Consumer groups and some organic pioneers say they are concerned that the 'corporate alliance' movement - a response to the practices of corporate food production that
promotes a natural chemical-free approach to farming - will eventually create a watered down organic food industry unless firm standards are maintained by the NOP, which is unlikely, in view of its past performance.

Other groups feel that conflicts of interest may arise between conventional and organic food production. Organic production used to be a niche market for small organic farmers. As organic production goes mainstream, these small farmers would be out competed and driven out of business.

As people become more and more health and socially conscious, the demand for organic products is increasing. However, as economists point out, "as mainstream consumers
are growing hungry for untainted food that also nourishes their social conscience, it is getting harder and harder to find organic ingredients."

For the purists, however, the philosophy also requires farmers to treat their people and livestock with respect and, ideally, to sell small batches of what they produce locally so as to avoid burning fossil fuels to transport them.

Economic principles, however, do not coincide with purist organic philosophy. The whole supply chain of organic food production is becoming more complicated as the market grows rapidly. The producers are forced to take short cuts in order to stay competitive.

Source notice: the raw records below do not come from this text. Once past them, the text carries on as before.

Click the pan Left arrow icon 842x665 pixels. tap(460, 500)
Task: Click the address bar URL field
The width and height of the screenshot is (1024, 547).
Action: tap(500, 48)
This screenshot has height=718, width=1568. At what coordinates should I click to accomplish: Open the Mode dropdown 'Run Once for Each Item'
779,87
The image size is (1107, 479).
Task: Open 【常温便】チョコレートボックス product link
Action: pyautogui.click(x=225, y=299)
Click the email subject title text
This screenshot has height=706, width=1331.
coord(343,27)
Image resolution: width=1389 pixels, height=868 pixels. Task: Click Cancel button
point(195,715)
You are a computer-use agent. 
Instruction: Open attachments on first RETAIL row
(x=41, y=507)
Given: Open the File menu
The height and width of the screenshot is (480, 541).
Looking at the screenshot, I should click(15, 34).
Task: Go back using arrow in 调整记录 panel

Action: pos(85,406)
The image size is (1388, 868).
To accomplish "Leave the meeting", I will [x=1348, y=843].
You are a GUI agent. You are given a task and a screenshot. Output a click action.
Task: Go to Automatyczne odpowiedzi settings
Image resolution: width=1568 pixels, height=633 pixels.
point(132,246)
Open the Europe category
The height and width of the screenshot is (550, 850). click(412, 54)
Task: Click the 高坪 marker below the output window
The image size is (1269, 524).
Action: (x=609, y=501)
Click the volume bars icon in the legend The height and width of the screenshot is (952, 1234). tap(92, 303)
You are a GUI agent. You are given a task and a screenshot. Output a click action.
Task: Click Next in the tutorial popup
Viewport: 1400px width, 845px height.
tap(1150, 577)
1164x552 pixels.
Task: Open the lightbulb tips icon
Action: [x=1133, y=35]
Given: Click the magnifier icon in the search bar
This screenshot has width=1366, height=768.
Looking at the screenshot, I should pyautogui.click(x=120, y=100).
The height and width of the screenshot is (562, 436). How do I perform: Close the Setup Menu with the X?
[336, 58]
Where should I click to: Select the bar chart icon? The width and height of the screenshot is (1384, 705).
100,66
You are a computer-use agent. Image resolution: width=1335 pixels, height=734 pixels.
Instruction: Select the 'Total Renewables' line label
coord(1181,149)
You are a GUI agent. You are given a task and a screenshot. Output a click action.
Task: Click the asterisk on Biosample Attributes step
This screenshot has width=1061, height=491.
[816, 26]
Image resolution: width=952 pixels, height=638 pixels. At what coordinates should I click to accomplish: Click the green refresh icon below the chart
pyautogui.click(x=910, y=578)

In the US, for example, there aren't enough organic cows to produce organic milk. Even if there were enough cows, there aren't enough grains to feed them. And it is no longer possible to feed cows with raw grass to obtain raw grass-fed milk unless the farmer applies fertilizers to his pasture to make the grass grow faster. Some companies are forced to look offshore for organic ingredients, thereby violating several organic principles, not necessarily in the production process, but in terms of low labor costs and high transport costs.

The organic food industry has clearly outgrown the original regulations meant to protect it and its consumers. And the increased demand for organic food may actually be its own undoing. How 'organic is organic food' is even more important now than in the past!